For me, going to the movies is a magical experience, unrivaled in its ability to relax the body, touch the soul and engage the mind. Only in a theater can you really immerse yourself in the content presented to you. Experiencing a film really involves a ritual, which can’t truly be mimicked. From the moment I arrive at the cinema, I have left the world and it’s troubles behind me, prepared to enter another and disappear for a few hours. It’s calming, historic and evidently decaying. Part of the bummer of this “subscription-based streaming revolution” is the death of the cinematic experience. Sure, the snacks are free and you aren’t paying an outrageous price for your movie ticket anymore, but you’re missing out on the experience of being in a dark room with strangers and letting your eyes wander across a visual story for an hour or two. The grandeur of that serene experience has been poisoned. Gimmicks have pitched at audiences in order to attract a bigger crowd, but for the most part, they’re obnoxious. 3-D jacks up prices (which in some places are too expensive anyways), doing “premieres” or early shows the night before are a simple marketing ploy that appeases the impatient masses and the thought of incorporating texting into the cinema is grounds for cinematic excommunication. It’s changed and not for the better.

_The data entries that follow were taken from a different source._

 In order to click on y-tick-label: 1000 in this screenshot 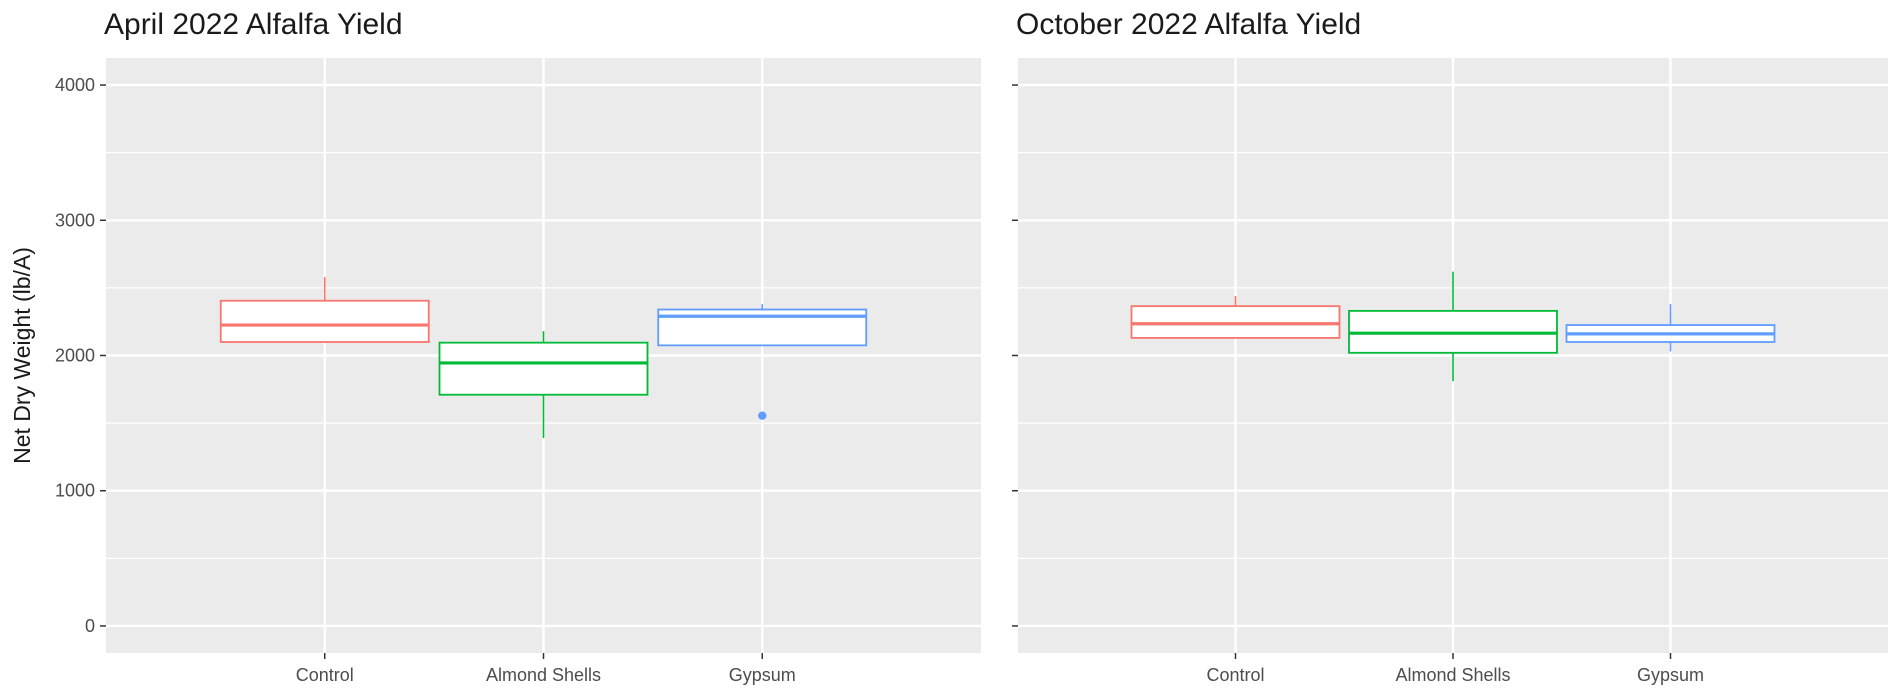, I will do `click(75, 491)`.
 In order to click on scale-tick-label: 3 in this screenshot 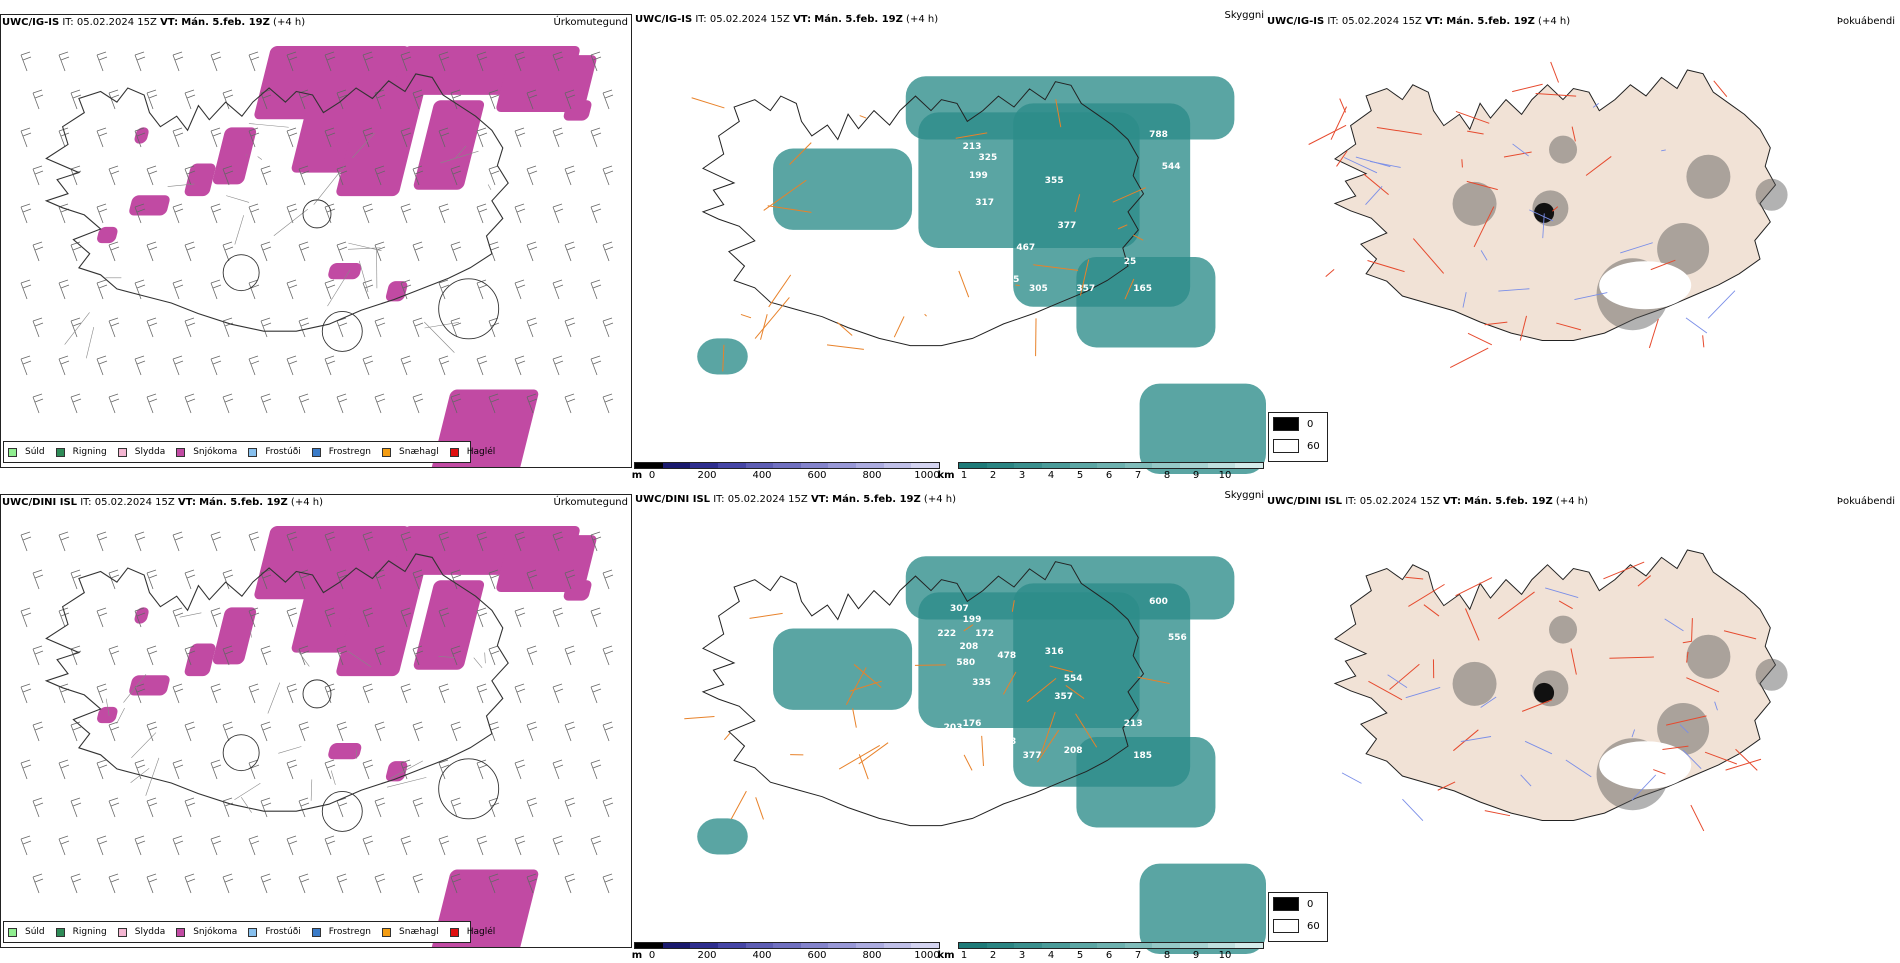, I will do `click(1022, 476)`.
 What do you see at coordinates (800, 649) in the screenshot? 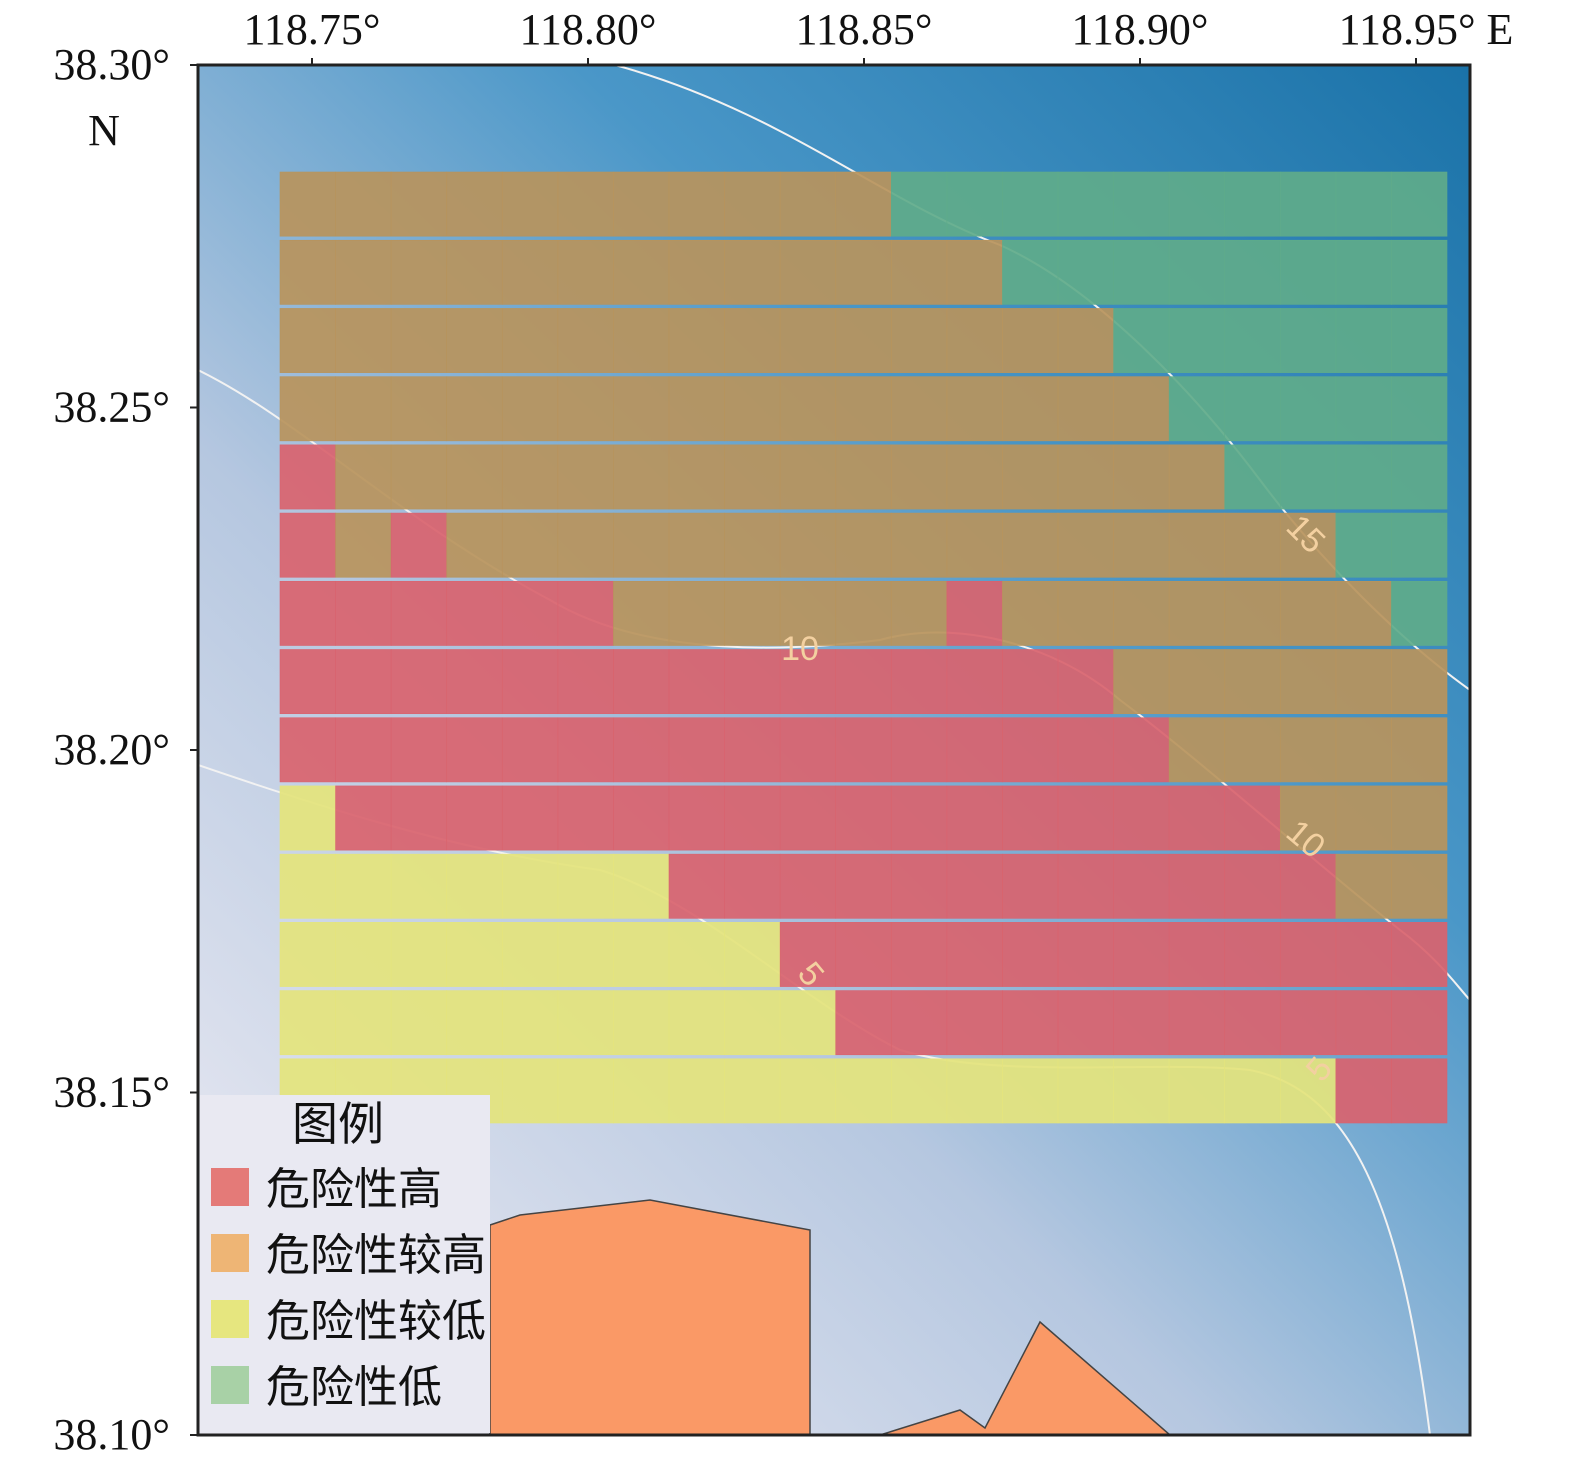
I see `contour-label: 10` at bounding box center [800, 649].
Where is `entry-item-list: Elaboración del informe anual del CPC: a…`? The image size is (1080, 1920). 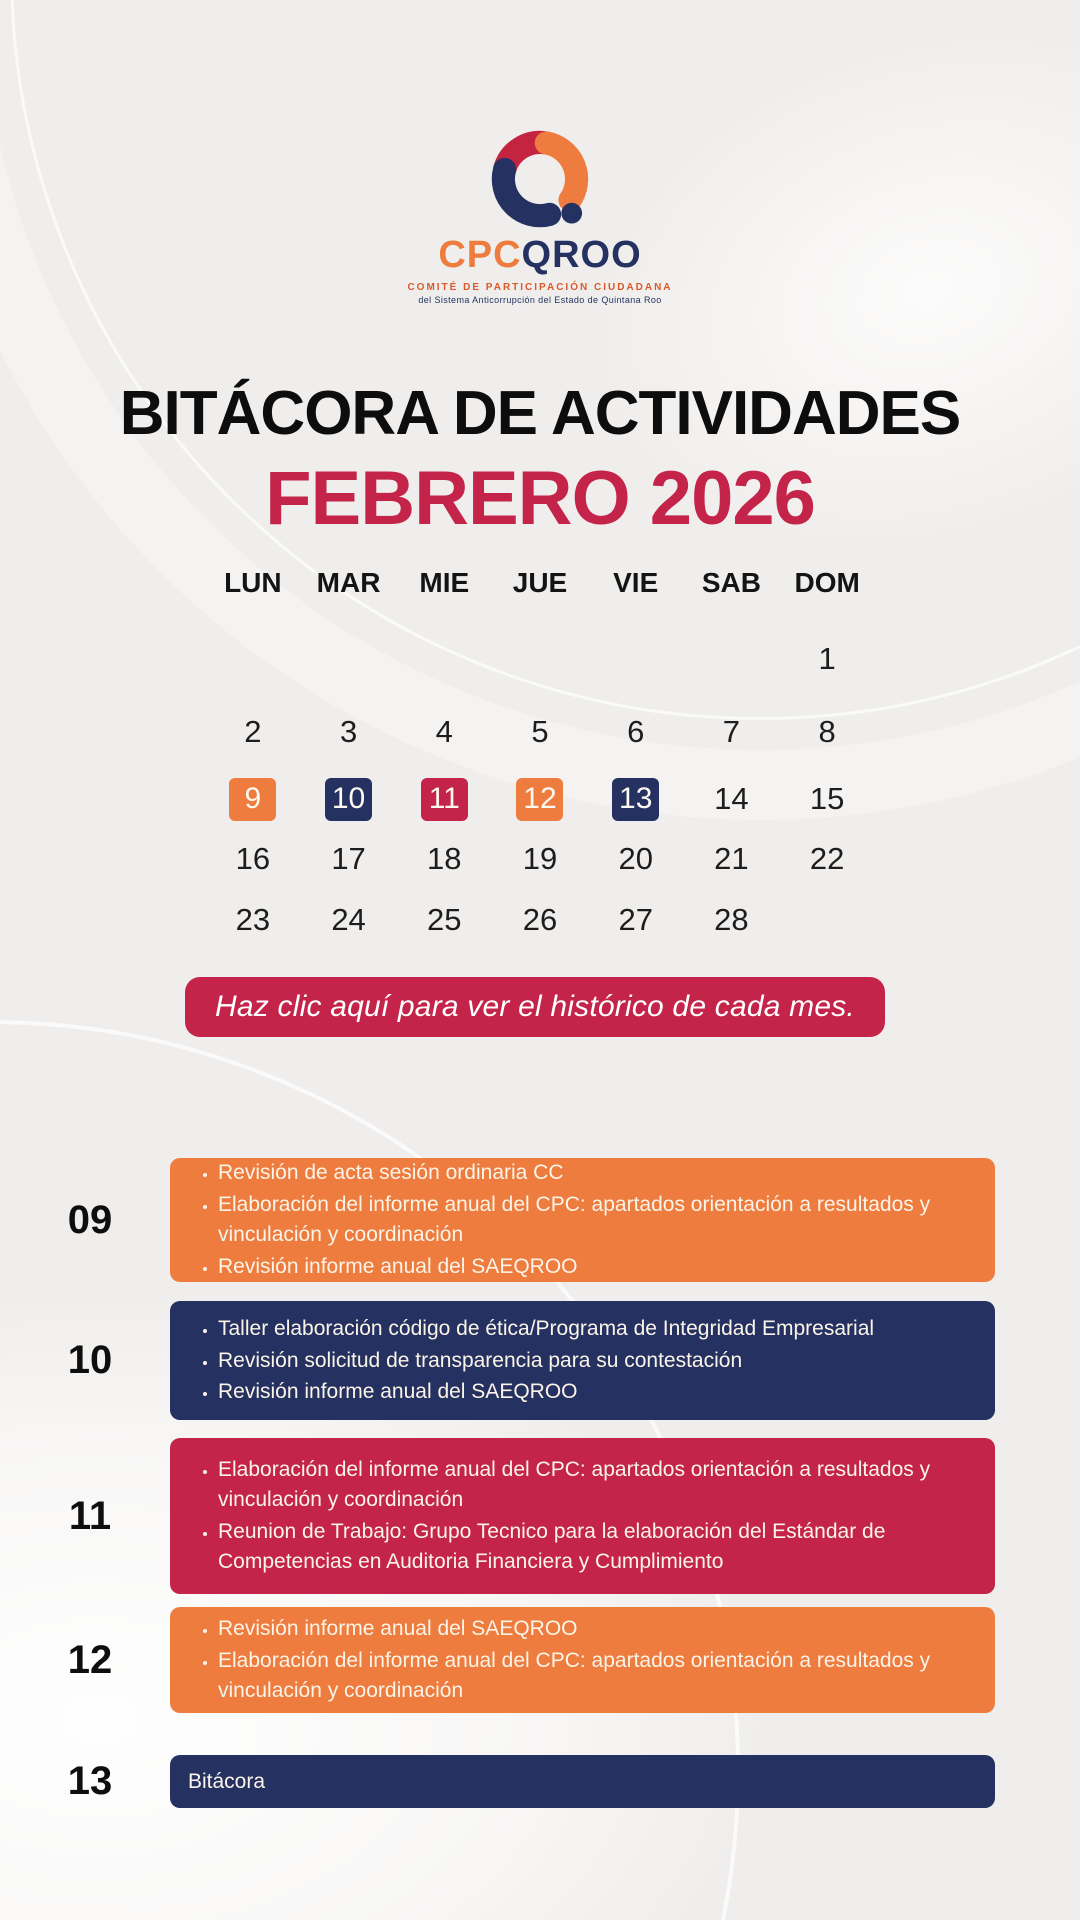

So, I believe September has come as a cautionary tale to the cinematic world. Slowly, but effectively, the sacred structure of the theater has been compromised and for fans of the cinema, it’s scary. Now, I think, like everything in life, there are ebbs and flows – some things probably won’t get better (like ticket costs) and others will disappear (like). Unlike Global Warming, there is a possibility to reverse trends before it’s too late. And there is definitely room for both good cinema and good television – we’d be lucky to have it. It’s just a matter of people in the industry listening and responding to audience needs and we will see if they do just that. After all, these days following September are the perfect time to turn new leaves.